Mammographic screening intensity influences the distribution of the breast cancer characteristics and survival by earlier cancer detection (Shen et al, 2005). If screening use differs between obese and non-obese women, this might introduce a bias, neglected in most earlier studies. In our study, as in another (Porter et al, 2006), we did not find obesity to influence screening intensity.
Our findings of a poorer survival among obese compared with normal weight HRT users are statistically significant, and therefore possibility of chance is small. However, as the study is observational, other factors may be responsible, such as better health, less patient's or doctor's delay, and possibly better treatment among normal weight women. Treatment was considered, and was similarly distributed among BMI groups.

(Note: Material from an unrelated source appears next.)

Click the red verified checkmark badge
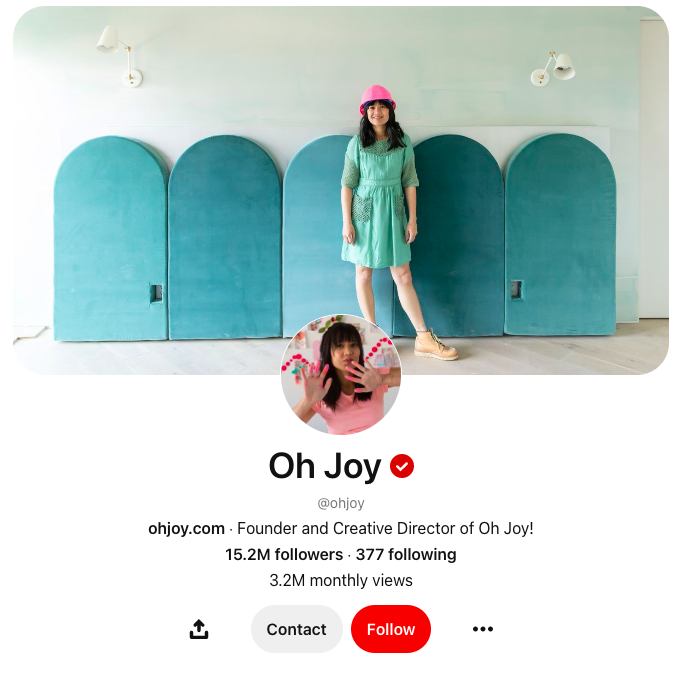Image resolution: width=678 pixels, height=675 pixels. pyautogui.click(x=402, y=466)
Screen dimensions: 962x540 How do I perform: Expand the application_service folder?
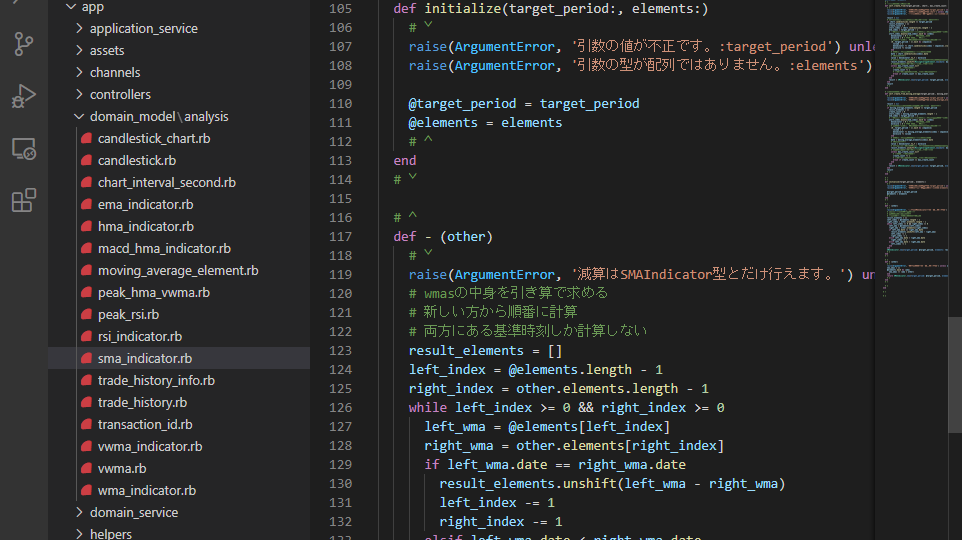[x=79, y=28]

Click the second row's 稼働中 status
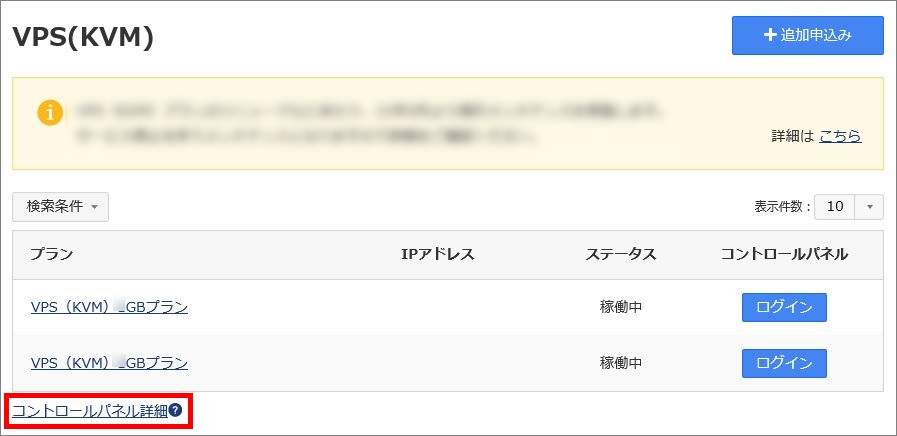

Our main conclusion is that obesity does not seem to confer a poor breast cancer-specific survival in never HRT users. The worsened prognosis seen in postmenopausal obese breast cancer patients is confined to HRT users. Tumours in normal weight HRT users showed a less aggressive behaviour. The influence of BMI on breast cancer survival was not explained by mode of detection.
Acknowledgments
This work was supported by the National Institutes of Health (Grant number RO1-CA58427) and the Swedish Cancer Foundation.